Conrad Taylor wrote:
[...]
> Hi, I have been using it in production for about 3 months after its
> release and I must say that I have noticed a considerable speed up of
> my applications. Furthermore, I noticed this more so with the bigger
> applications that required more processing. Ruby 1.9.1-p129 is
> definitely
> ready for production with Rail 2.3.2/Edge IMO. I did have to make some
> minor mods to gems but it was well worth the deep dive.

Good to know...but why not just use Ruby EE? It acts just like MRI
1.8.7, so no modification of code is required, but it's significantly
faster, or at least that's what the benchmarks say. Is Ruby 1.9 enough
faster than Ruby EE to justify the extra work of modifying gems?

AFAIK, Ruby EE is not significantly faster, but has a much smaller
memory use?

-J

Well, here’s Antonio’s Cangiano benchmarks from the December 2008 shootout which tests Ruby performance:

http://antoniocangiano.com/2008/12/09/the-great-ruby-shootout-december-2008

I’m sure that these numbers are different today but it’s snapshot of the performance compared to other implementations

back in December. My requirements are different from your requirements because I tend to do more Ruby development

without Rails. Also, I need to be able to interact with non-Ruby frameworks/libraries in various parts of the system.

-Conrad

Good information Conrad.

However, going back to the original question by the OP…

The short answer is (it can be done)

The long answer is (with a lot of work and hurdling many issues)

If you’re versed in C/C++, Ruby C extensions API, C/C++ build process,

and understand the Ruby 1.8.6/1.9.1 differences this should be a relatively

straight forward process.

So, if you are the type of person that is patient and is willing to work

through many possible issues and you don’t mind that some gems are not

ready yet - then make the jump.

Or, the safe route IMO, is to stay with what you have.

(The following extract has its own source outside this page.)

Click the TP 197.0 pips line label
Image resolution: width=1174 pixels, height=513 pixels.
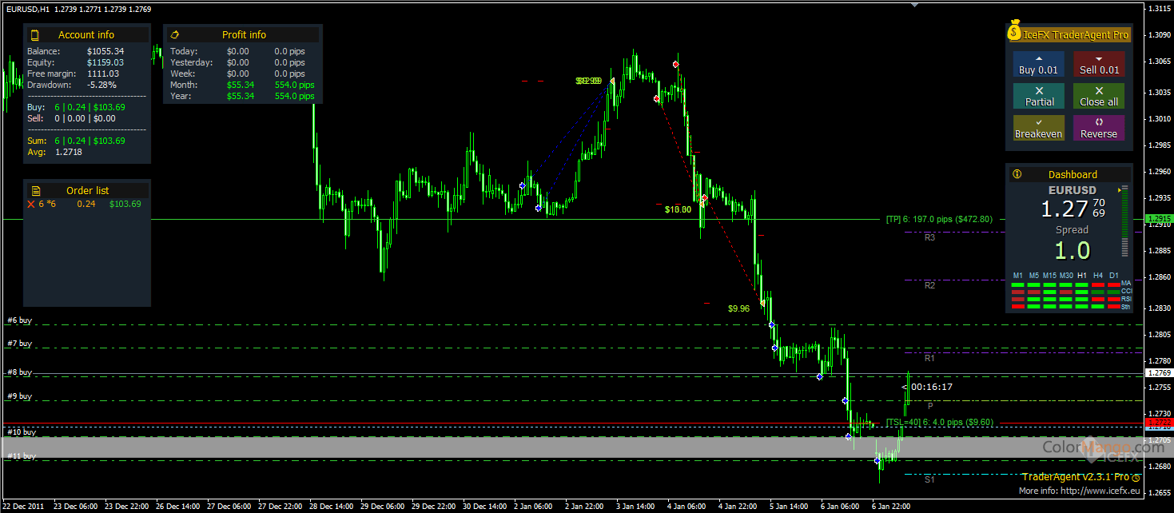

A better approach would be to do the following:

a) download and install Ruby 1.9 for non-production purposes

b) optionally install the relevant multi-ruby gems or write a Ruby/Bash script

to switch between the different implementations

c) read the README file and execute the relevant tests of the gem(s) you

need for your Rails application against the relevant Ruby implementations

d) play with your Rails application against the different Ruby implementations by

executing the relevant tests of your Rails application as well as browser

testing

e) now you have a Ruby 1.9 test harness in place for your Rails application

In short, one should start to prepare their Rails applications now for Ruby 1.9 and

the same could be said for both gems and plugins.